All this said, RTMFP/C2C isn’t a panacea, and there are issues you’ll likely encounter in the real world. But before discussing that, let’s build an app! If you haven’t yet, go get Cocomo, set up your FlexBuilder for Cocomo and FP10, and enter the following (use your accountname/roomname, username, and password) :

audioCode.png

(download the file here)

Notice the magic here – in order to attempt RTMFP, enter ‘protocol=”rtmfp”‘ in your AdobeHSAuthenticator. This will route your traffic to one of our super-secret experimental RTMFP servers, if it’s got enough capacity left. Eventually, all Cocomo servers will be of the super-secret RTMFP variety, and you won’t need the parameter, but for now we wanted to separate pre-pre-pre-beta machines in our cluster out so that they need to be explicitly requested.

:: Pitfalls of RTMFP and Solutions (in Cocomo)

There are a couple of very interesting problems in using RTMFP. First of all, being UDP-based means that a lot of firewalls just don’t allow it. It’s pretty common to attempt the connection and fail. Cocomo works around this by attempting a couple of connections at the same time, with a couple of protocols. Whichever succeeds wins the prize of being your session’s connection.

Secondly, even if RTMFP succeeds, this doesn’t mean every client can use C2C streaming. Firewalls can allow UDP but get in the way of C2C, or, more commonly, publishers can run out of bandwidth; since RTMFP doesn’t yet support application multicasting, the publisher essentially needs to pump out more bytes for every subscriber. At a certain point, the publisher’s uplink just won’t be able to handle it if too many people are on the receiving end.
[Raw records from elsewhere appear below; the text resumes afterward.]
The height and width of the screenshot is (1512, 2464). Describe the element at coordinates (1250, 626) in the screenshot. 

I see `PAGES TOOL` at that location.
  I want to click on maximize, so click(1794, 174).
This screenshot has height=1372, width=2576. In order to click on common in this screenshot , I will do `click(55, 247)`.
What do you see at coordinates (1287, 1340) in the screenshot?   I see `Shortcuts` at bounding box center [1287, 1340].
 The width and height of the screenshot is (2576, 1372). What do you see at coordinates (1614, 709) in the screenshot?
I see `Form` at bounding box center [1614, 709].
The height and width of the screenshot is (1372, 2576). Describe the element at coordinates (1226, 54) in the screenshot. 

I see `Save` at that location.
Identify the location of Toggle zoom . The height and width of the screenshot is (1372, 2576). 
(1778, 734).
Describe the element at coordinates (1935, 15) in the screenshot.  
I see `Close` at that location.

Cocomo has a bunch of built-in smarts to handle these situations. It can tell if all your clients can handle RTMFP and/or C2C. If they all can, Cocomo’s client classes come to this agreement via messaging, and all of them switch to C2C. If someone new enters the room who can’t handle it, again agreement is reached among the clients, and they switch down to server-based streaming. Ditto if the number of receivers becomes too high. This is all done adaptively, as various conditions change, and you as a developer don’t need to worry about it at all.

So, yeah, it’s been fun playing with all the new toys. We still have some outstanding issues to resolve (flaky connections can still lead to sub-par experiences), but we’re actively working on these right now. Eventually, we want to see a world where live streaming is a staple capability in any Flex app, and this new goodness brings us one step closer =).